From: Stefan Håkansson LK <stefan.lk.hakansson@ericsson.com>
Date: Mon, 18 Jul 2011 16:39:35 +0200
To: Koen Vos <koen.vos@skype.net>
CC: "public-webrtc@w3.org" <public-webrtc@w3.org>
Message-ID: <4E2445A7.2080504@ericsson.com>

On 2011-07-14 01:54, Koen Vos wrote:
> Stefan Håkansson wrote:
>> More and more can be done by analysing the input signal (e.g.
>> determining if it is speech or music), so perhaps there will be no
>> need for API support.
>
> That may work in the long term.  But Opus currently has no speech/music detector, and I think it will take a while to build one that is good enough for most use cases.  So for now the API seems the only way we could set the Opus mode.
>
> What are you actually proposing: to hard code the Opus mode, or to quickly invent a reliable speech/music detector?
I'm proposing that we should not have "audio" or "voip" attributes in 
the API, at least not initially. When the initial version is in use, and 
actual use of it indicate that it would be really beneficial (in certain 
use cases), then we could add it - or perhaps technology catches up 
(maybe a good speech/music detector is available by that time, and it 
can be introduced with no alteration of the API).

Maybe practical use will indicate that the most important improvements 
of the API is something completely different.
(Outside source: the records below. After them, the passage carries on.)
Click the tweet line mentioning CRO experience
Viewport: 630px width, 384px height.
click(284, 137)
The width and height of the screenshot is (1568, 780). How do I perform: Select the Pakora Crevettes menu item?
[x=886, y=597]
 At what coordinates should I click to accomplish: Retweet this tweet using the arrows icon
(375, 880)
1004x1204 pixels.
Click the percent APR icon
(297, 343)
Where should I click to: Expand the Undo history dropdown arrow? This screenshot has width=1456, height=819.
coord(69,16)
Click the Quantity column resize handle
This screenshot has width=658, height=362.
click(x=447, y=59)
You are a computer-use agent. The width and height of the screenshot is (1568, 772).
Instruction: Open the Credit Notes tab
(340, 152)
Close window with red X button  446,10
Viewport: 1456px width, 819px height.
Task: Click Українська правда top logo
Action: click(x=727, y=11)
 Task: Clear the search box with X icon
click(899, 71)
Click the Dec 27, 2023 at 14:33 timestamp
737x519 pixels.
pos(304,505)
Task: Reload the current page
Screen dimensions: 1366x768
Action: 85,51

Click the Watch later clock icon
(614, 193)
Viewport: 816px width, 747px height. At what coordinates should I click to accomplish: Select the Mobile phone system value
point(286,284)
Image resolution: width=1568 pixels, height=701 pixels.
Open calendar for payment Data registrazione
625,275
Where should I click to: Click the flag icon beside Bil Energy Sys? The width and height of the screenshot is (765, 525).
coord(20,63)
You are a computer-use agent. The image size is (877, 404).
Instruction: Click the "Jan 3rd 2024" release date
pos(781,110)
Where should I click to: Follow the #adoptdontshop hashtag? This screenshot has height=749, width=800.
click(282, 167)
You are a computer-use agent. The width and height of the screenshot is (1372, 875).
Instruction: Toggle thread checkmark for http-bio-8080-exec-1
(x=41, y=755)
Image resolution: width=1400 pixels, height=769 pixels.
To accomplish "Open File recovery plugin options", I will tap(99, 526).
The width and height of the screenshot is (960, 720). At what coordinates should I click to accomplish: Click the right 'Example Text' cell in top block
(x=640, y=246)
I have zero knowledge of Opus so I will refrain from commenting on that 
part:)

Stefan
>
> best,
> koen.
>
>
> Stefan Håkansson wrote:
>
>>>> could help the codec perform at its optimum). And this set could be
>>>> irrelevant for a new generation of codecs. "audio" vs "voip" is just one
>>>> example, and it is specific for one codec. I think the general trend also is
>>>
>>> On the contrary, things like AGC and noise suppression are independent
>>> of _any_ codec (at least they are in the WebRTC stack Google
>>> open-sourced). Opus implements a few more things internally, but there's
>>> no reason in principle why those things couldn't be done outside the
>>> codec as well. The point is that this switch is the difference between,
>>> "Please actively distort the input I give you to make it sound
>>> 'better'," vs. "Please preserve the original input as closely as
>>> possible," and that semantic has little to do with the actual codec.
>>
>> I still think we should not go in this direction - at least not initially. Let's add it later if there is a clear need. More and more can be done by analysing the input>signal (e.g. determining if it is speech or music), so perhaps there will be no need for API support.
>>
>> Stefan

Received on Monday, 18 July 2011 14:39:59 UTC